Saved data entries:
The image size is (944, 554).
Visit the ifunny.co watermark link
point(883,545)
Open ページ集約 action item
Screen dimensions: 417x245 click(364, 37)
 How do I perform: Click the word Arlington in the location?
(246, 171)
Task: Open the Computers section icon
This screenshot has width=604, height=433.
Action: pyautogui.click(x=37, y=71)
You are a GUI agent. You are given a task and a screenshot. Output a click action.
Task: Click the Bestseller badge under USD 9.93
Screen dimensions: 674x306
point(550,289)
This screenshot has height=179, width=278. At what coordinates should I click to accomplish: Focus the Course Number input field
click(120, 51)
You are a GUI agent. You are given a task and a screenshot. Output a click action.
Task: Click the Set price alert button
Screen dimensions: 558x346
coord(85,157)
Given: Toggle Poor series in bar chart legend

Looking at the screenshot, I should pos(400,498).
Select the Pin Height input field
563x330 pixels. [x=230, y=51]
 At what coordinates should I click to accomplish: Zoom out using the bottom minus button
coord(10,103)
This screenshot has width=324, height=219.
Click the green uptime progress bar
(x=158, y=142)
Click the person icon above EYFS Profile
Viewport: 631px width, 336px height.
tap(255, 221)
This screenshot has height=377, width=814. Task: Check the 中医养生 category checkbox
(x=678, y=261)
---
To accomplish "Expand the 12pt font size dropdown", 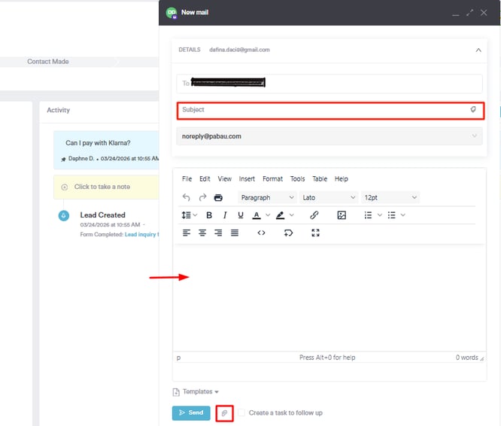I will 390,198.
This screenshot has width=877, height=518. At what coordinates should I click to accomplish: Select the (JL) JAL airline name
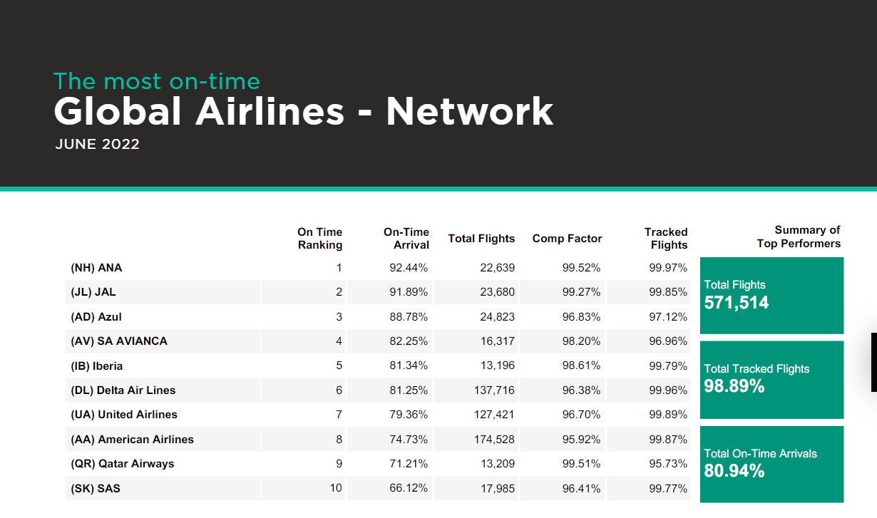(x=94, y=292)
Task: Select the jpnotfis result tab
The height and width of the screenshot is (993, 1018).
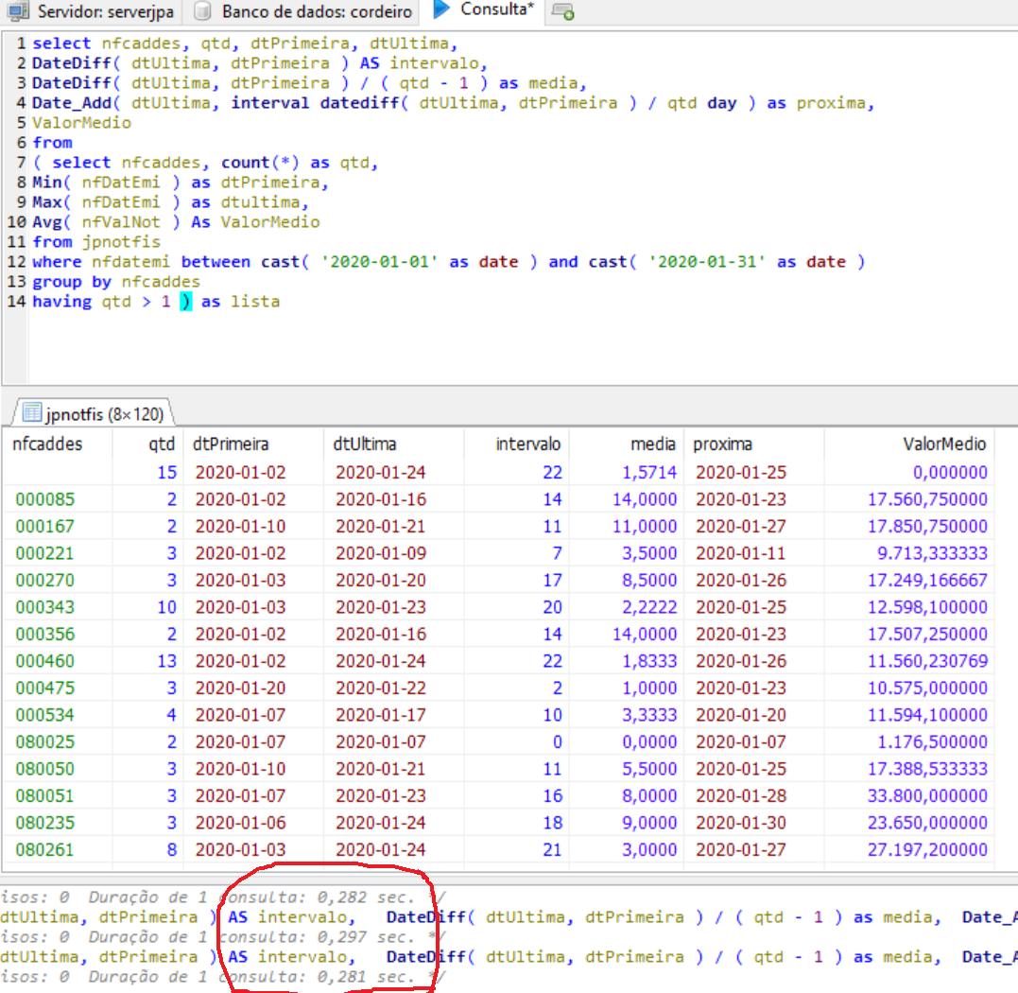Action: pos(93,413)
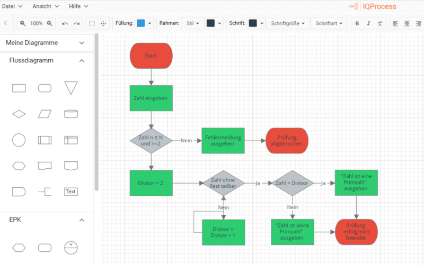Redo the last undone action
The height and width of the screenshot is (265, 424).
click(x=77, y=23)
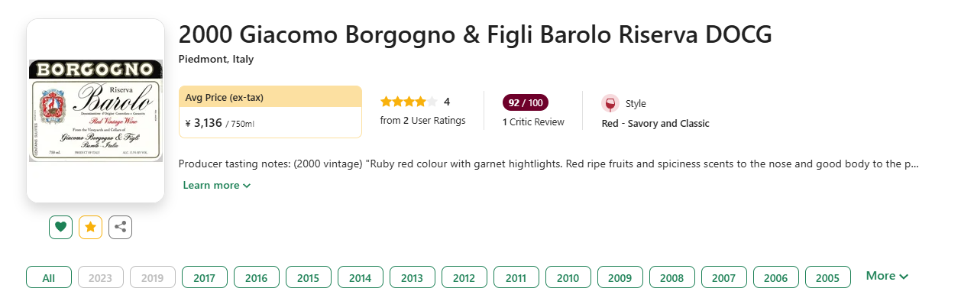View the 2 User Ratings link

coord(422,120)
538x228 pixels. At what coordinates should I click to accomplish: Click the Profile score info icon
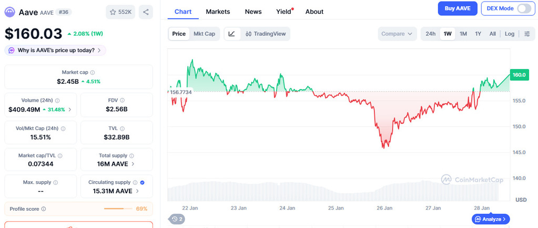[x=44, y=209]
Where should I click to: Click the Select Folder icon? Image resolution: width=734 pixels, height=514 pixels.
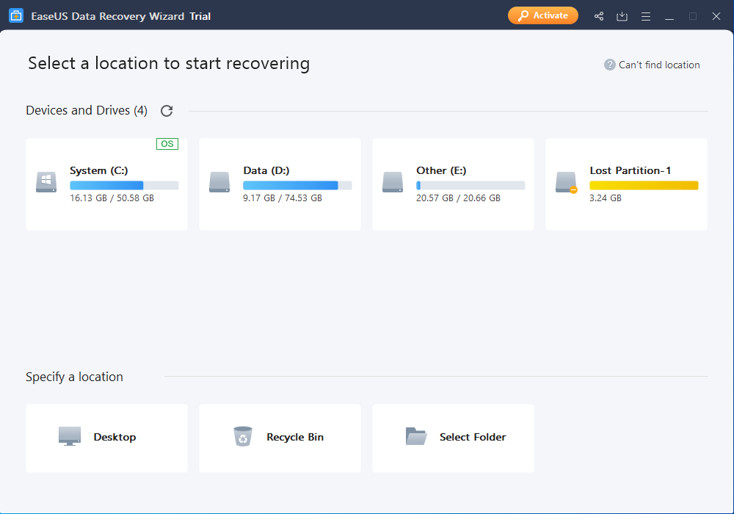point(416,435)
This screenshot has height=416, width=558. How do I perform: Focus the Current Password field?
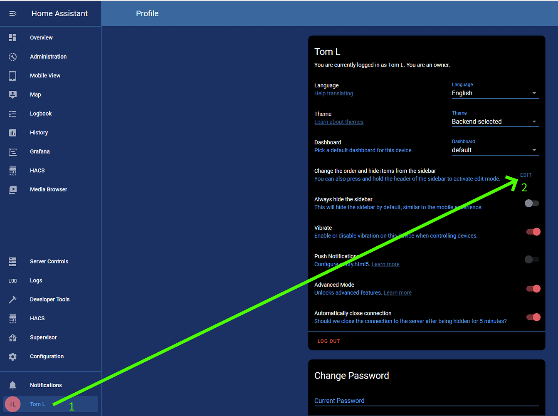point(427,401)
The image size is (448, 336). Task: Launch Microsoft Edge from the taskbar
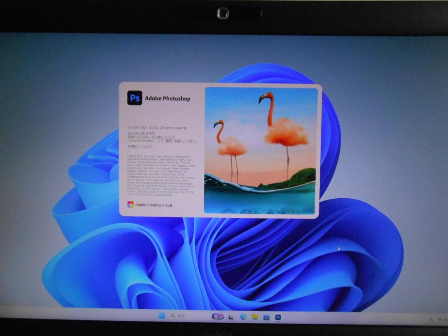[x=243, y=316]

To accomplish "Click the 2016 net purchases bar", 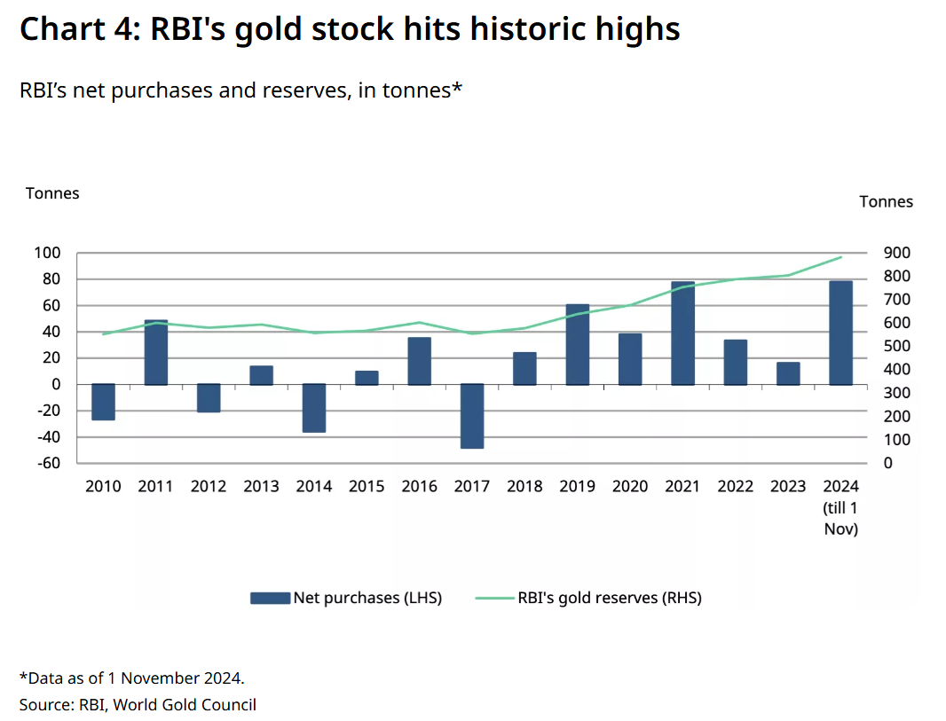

## Prompt
Using the records above, print exactly the lines between the ones containing "The height and width of the screenshot is (993, 1018)." and "the 2016 net", inclusive, and nothing else; no pictures.

## Exercise output
The height and width of the screenshot is (993, 1018).
Action: pos(93,413)
Redo the last undone action
The height and width of the screenshot is (265, 424).
click(x=77, y=23)
View the 2 User Ratings link

coord(422,120)
538x228 pixels. At what coordinates should I click to accomplish: Click the Profile score info icon
[x=44, y=209]
Where should I click to: Click the Select Folder icon? Image resolution: width=734 pixels, height=514 pixels.
point(416,435)
This screenshot has height=416, width=558. How do I perform: Focus the Current Password field?
point(427,401)
The image size is (448, 336). Task: Launch Microsoft Edge from the taskbar
[x=243, y=316]

To accomplish "Click the 2016 net purchases bar", 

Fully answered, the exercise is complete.